WHAT THE EXERCISE ASKS:
With pictures left out, output exactly the lines from the line holding "You are a computer-use agent. 970x426 pixels." through the end of the data, both included.

====== SUPPLIED DATA ======

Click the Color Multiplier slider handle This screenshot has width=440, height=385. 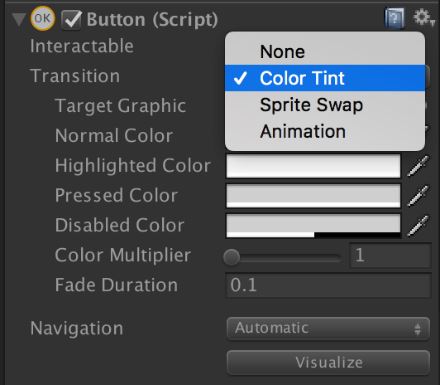[232, 257]
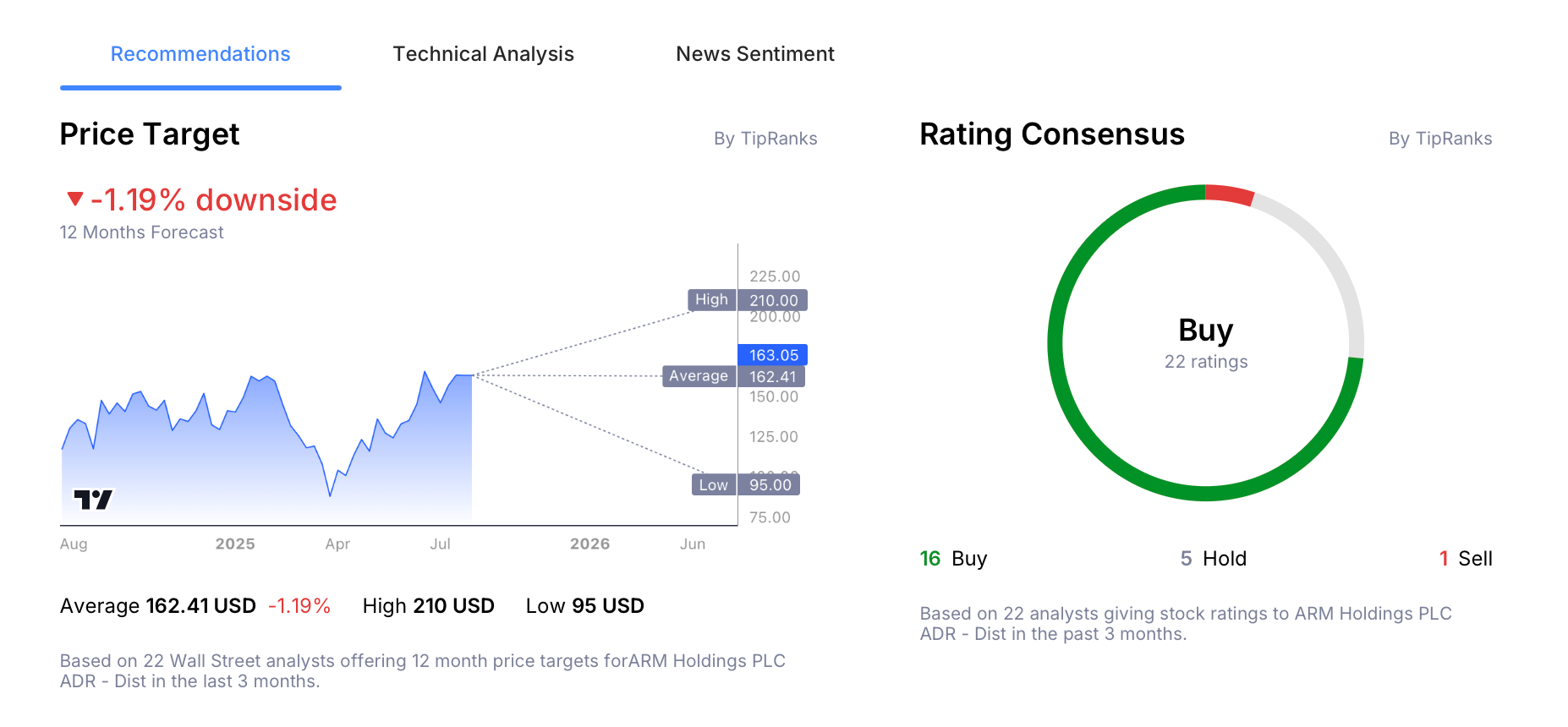Screen dimensions: 1568x727
Task: Click By TipRanks link beside Price Target
Action: coord(765,139)
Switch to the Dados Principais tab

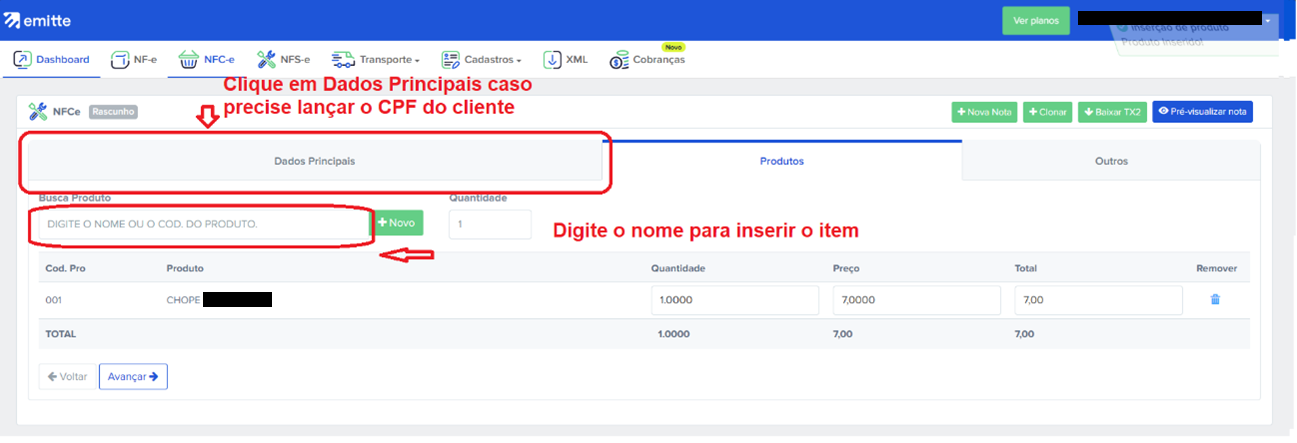(x=314, y=161)
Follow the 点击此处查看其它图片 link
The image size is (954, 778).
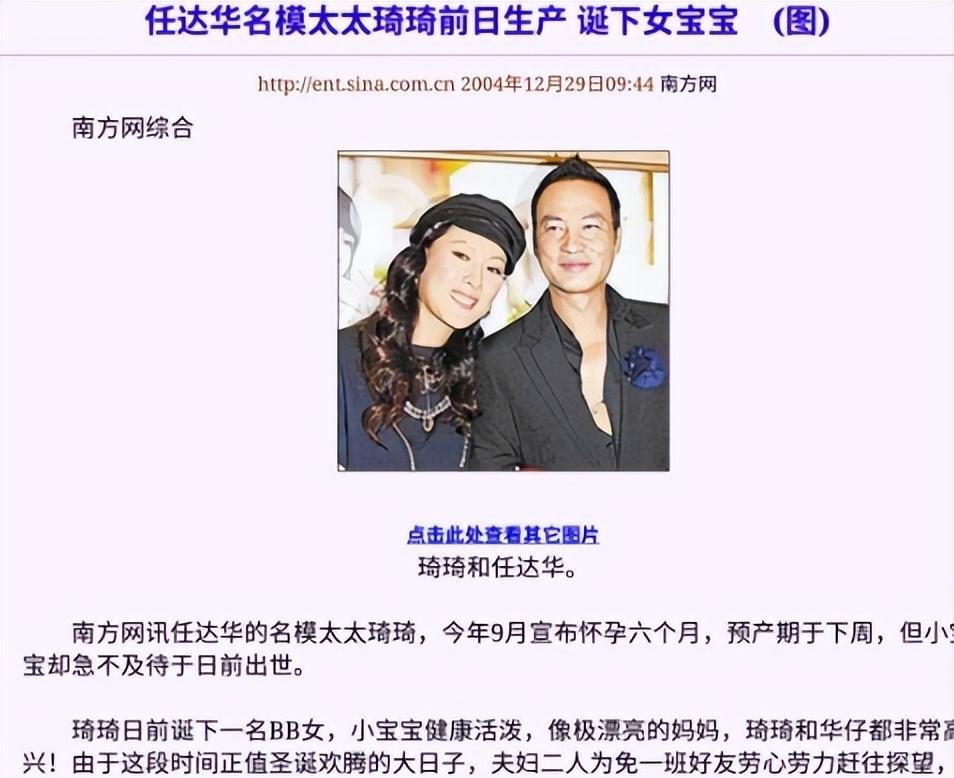click(x=503, y=535)
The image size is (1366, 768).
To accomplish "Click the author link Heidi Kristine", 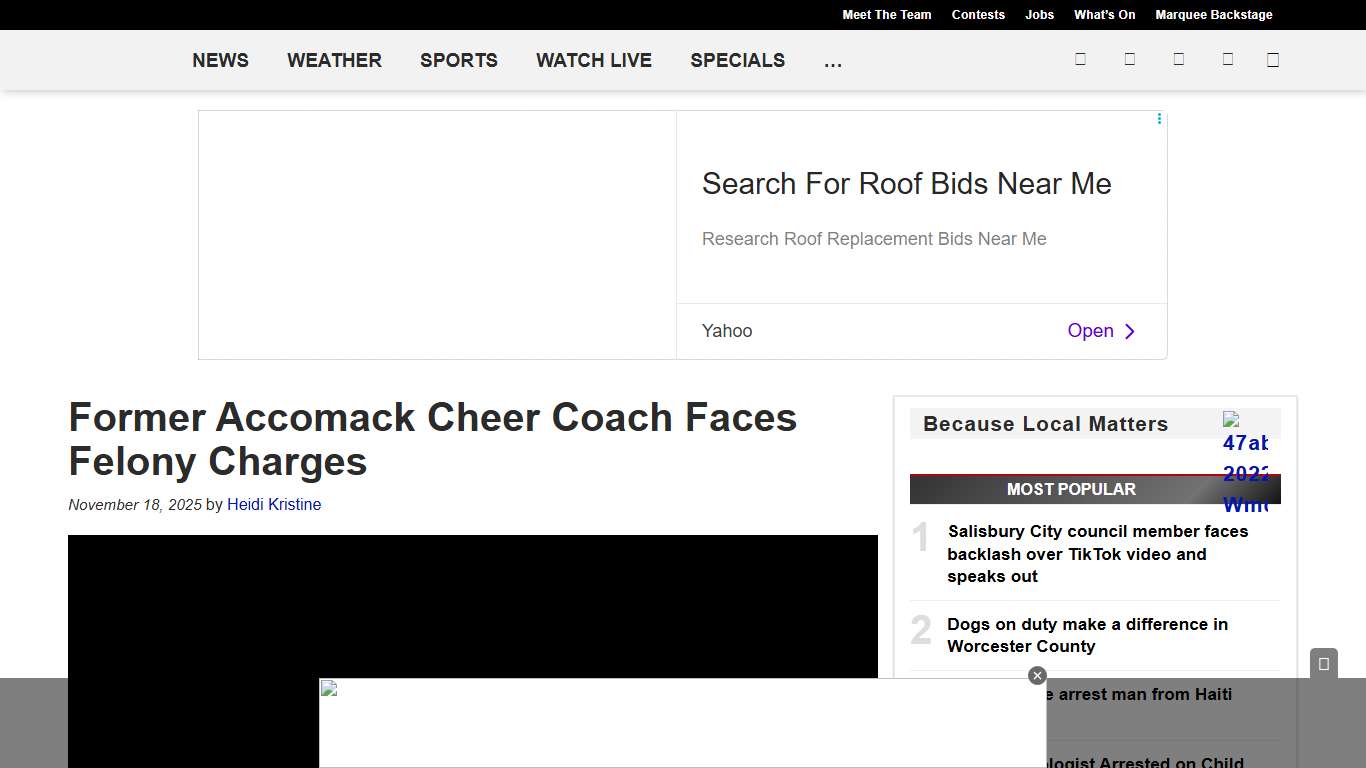I will [274, 504].
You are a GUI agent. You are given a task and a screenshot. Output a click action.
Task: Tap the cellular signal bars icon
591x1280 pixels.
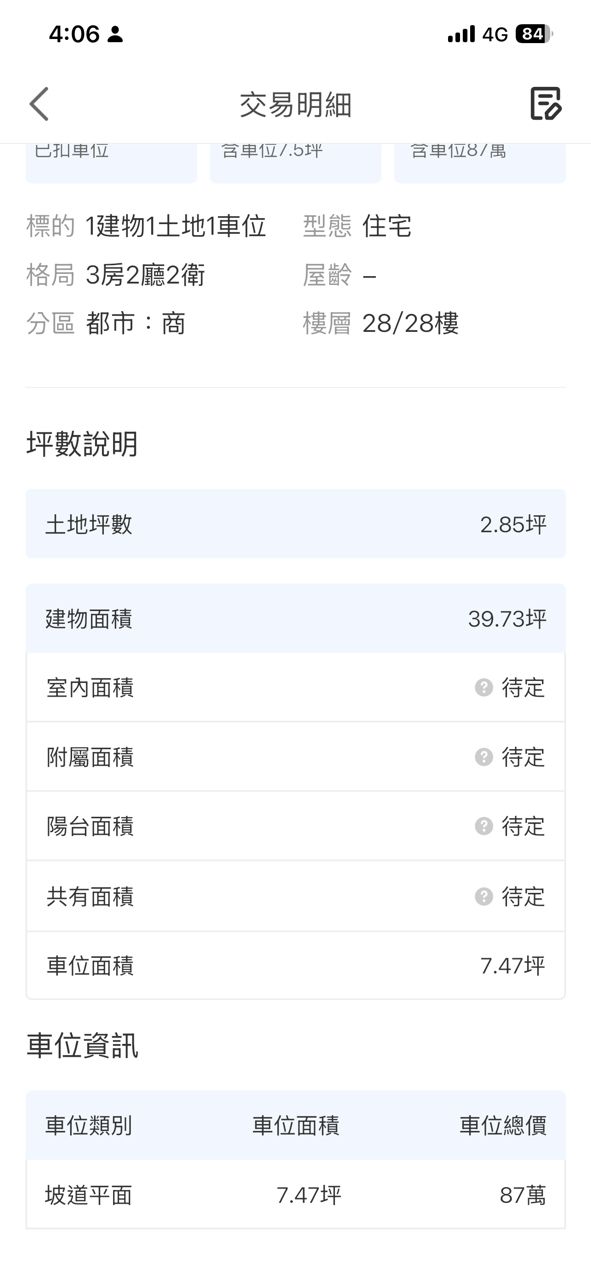461,34
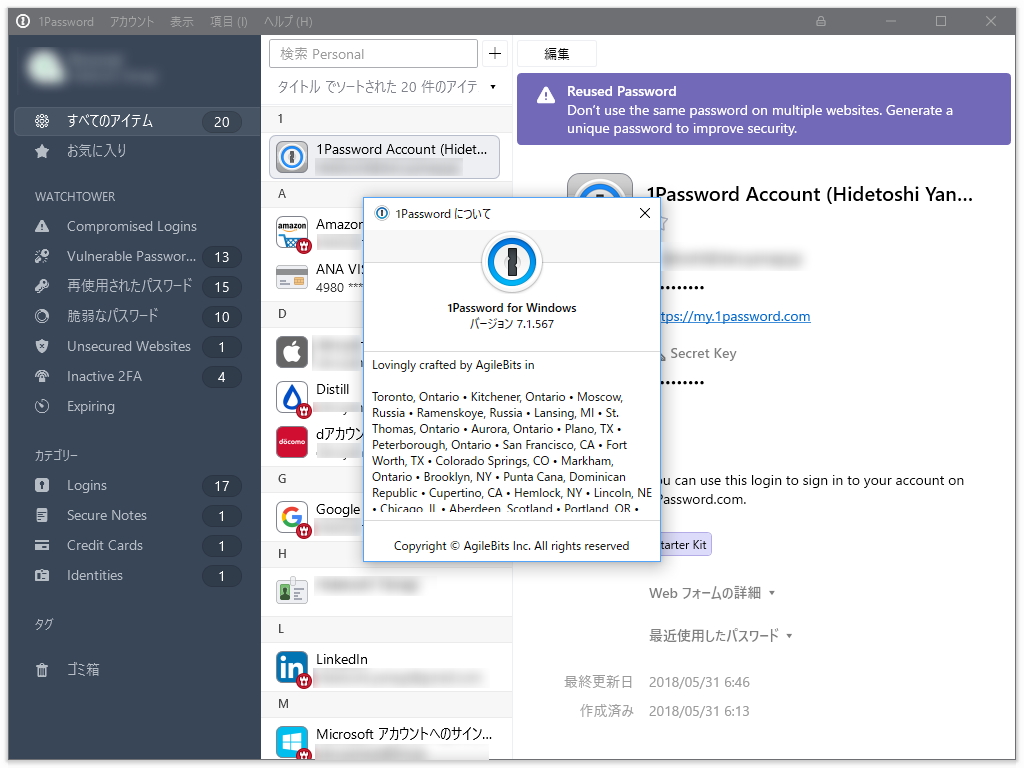Image resolution: width=1024 pixels, height=768 pixels.
Task: Click the 編集 edit button
Action: coord(556,52)
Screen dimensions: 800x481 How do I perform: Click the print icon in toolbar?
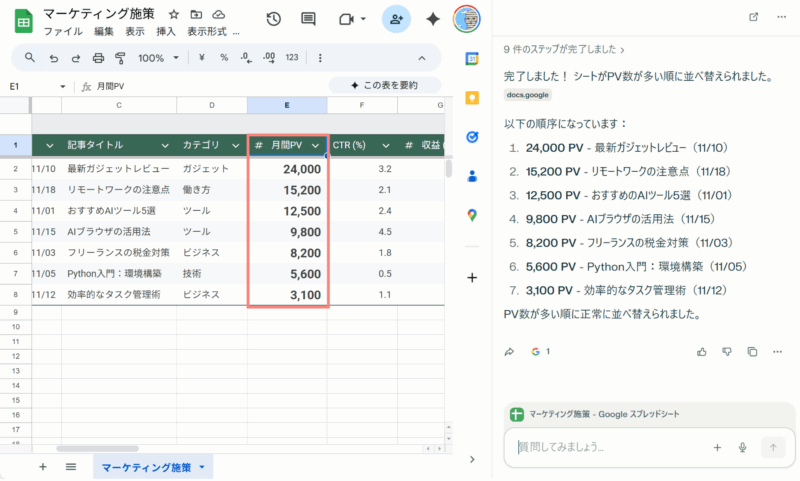[x=98, y=58]
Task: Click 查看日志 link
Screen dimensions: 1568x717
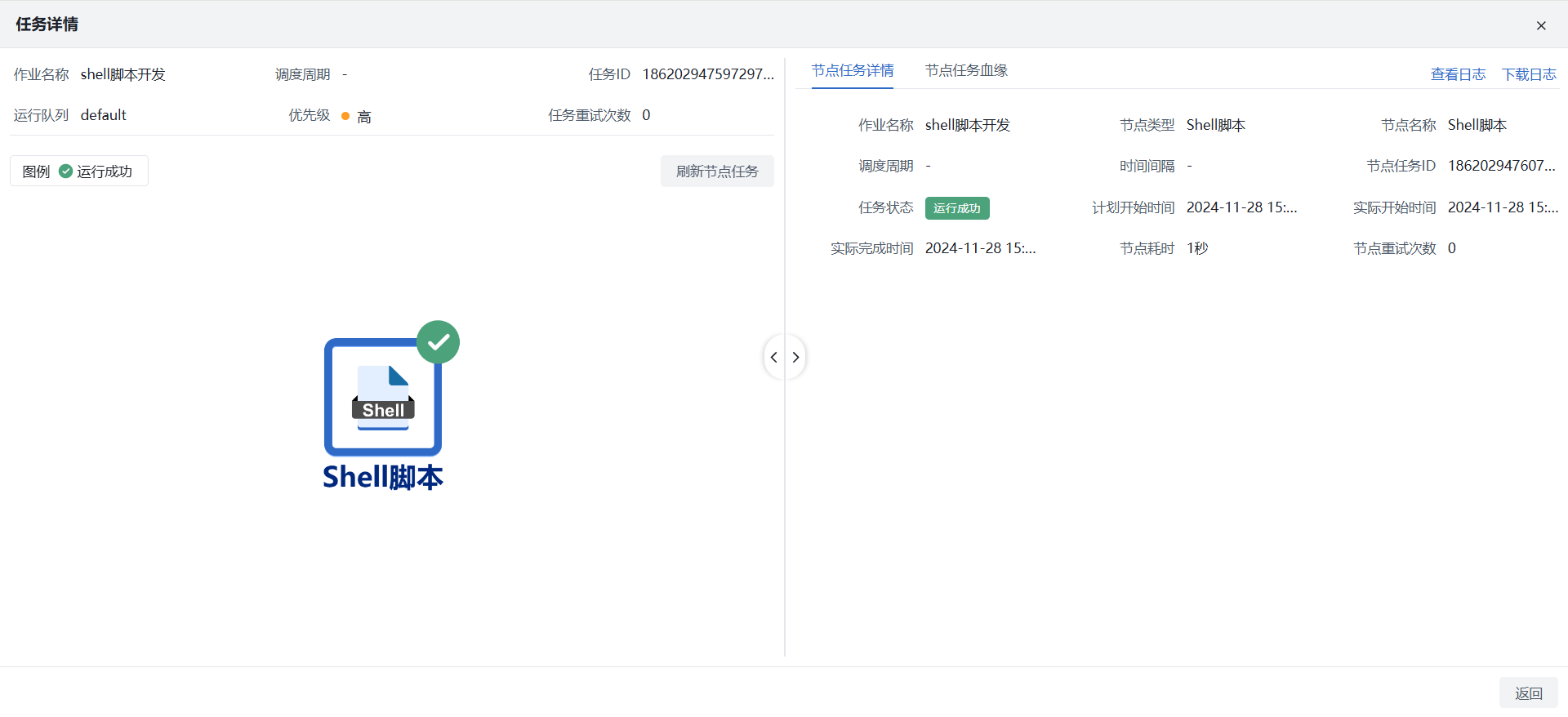Action: (1458, 74)
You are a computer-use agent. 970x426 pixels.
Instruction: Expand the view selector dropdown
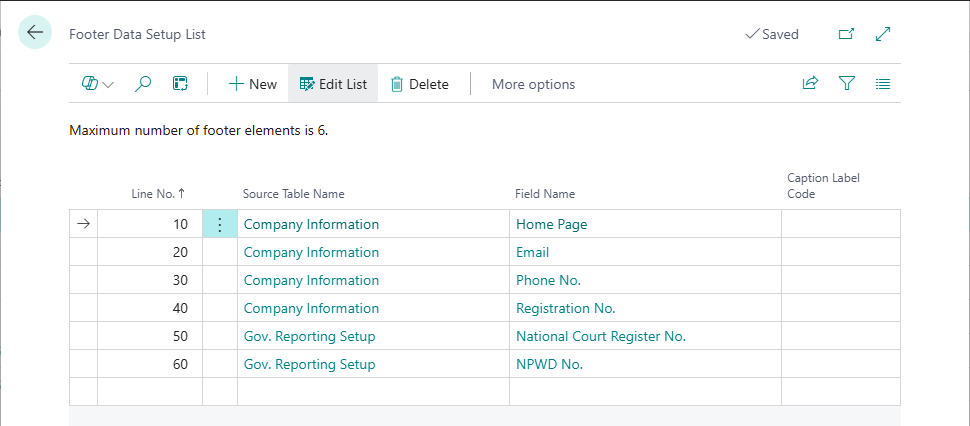click(98, 84)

======

SOLUTION:
You are a computer-use agent. 970x426 pixels.
Instruction: Expand the view selector dropdown
click(98, 84)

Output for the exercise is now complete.